_What the task requires_
Copy out again, unchanged, the line that contains "[Advertisement] (512, 220)" and every line after it down to the last line of the data.

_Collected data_

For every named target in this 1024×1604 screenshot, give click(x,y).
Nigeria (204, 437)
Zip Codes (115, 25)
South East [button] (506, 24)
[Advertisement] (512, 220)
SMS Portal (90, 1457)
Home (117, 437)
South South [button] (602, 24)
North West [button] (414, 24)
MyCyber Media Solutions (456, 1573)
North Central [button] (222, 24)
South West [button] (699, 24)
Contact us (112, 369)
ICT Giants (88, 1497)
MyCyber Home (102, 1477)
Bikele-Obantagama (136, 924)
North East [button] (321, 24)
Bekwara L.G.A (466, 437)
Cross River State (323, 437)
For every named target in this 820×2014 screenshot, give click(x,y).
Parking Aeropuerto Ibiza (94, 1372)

_Solution for this problem_
[Advertisement] (512, 220)
SMS Portal (90, 1457)
Home (117, 437)
South South [button] (602, 24)
North West [button] (414, 24)
MyCyber Media Solutions (456, 1573)
North Central [button] (222, 24)
South West [button] (699, 24)
Contact us (112, 369)
ICT Giants (88, 1497)
MyCyber Home (102, 1477)
Bikele-Obantagama (136, 924)
North East [button] (321, 24)
Bekwara L.G.A (466, 437)
Cross River State (323, 437)
For every named target in this 820×2014 screenshot, give click(x,y).
Parking Aeropuerto Ibiza (94, 1372)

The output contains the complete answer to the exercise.